If I were Janie, I'd be singing, "Aloha," right about now as I boy-watched on the beach. But I'm Ho-Hum Patty Ho, watching for my behemoth baggage. It's the last suitcase spit out onto the carousel, as if it's reluctant to go to math camp, too, having already suffered the indignity of Mama's strip search. When it does finally show up, I'm tempted to hop on the conveyor belt myself and spin around in an endless loop rather than huff and puff my way to the group of math misfits.

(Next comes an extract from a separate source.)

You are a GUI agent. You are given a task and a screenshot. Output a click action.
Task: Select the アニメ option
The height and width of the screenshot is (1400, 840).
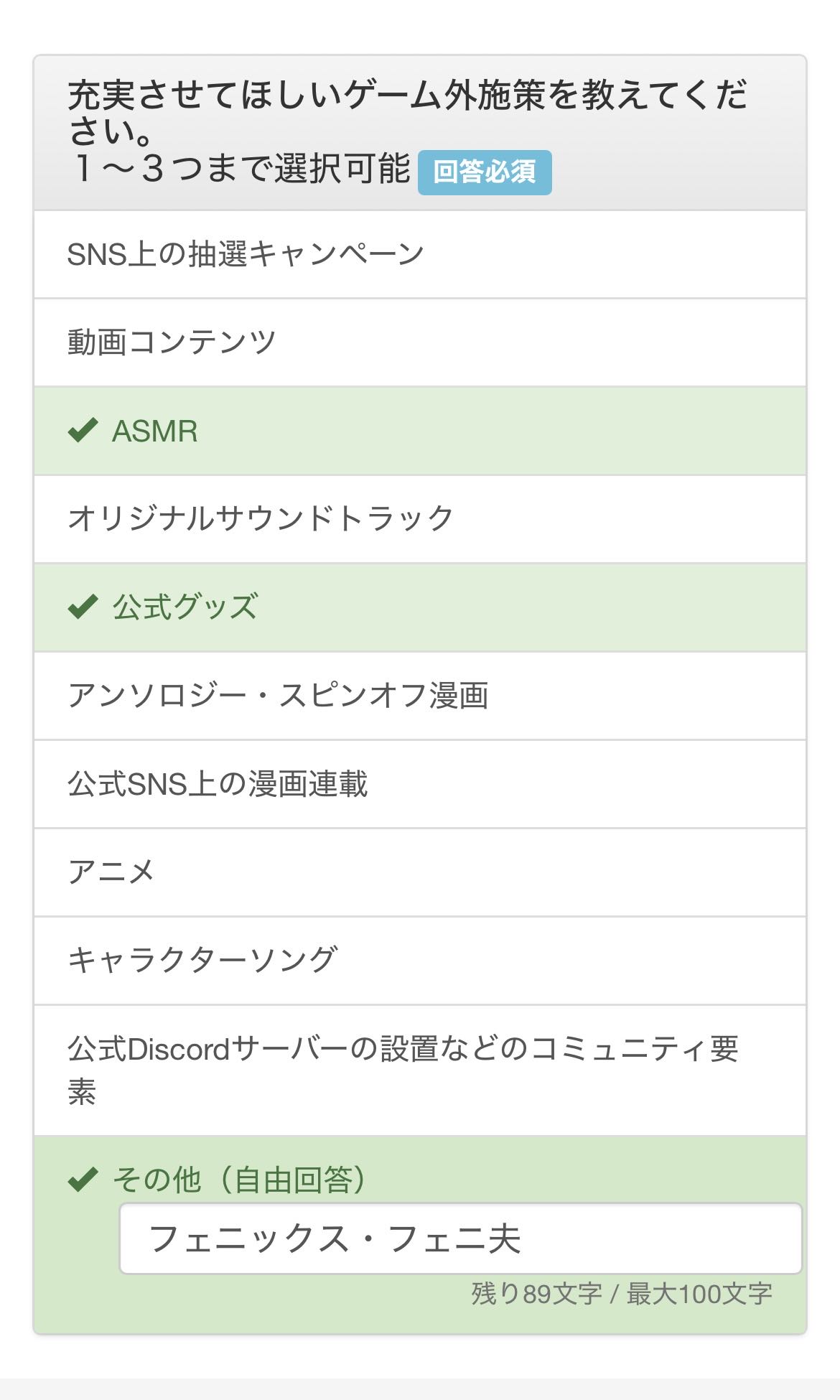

On my way to the SUMaC circle, a petite Asian girl slips effortlessly past me with her backpack and ergonomically correct roll-on luggage. She would have been a top contender for the China Dolls Club, except her ears are pierced in at least five places and she's got a black-and-white tattoo of the yin-yang symbol on her shoulder. Even though we're indoors, she's wearing cat's-eye sunglasses.
"Heading over there, too?" she asks, slowing down and pointing to the SUMaC sign with an arm more defined than any woman's I've ever seen, including Janie's exercise-obsessed mom. She is The Asian-ator.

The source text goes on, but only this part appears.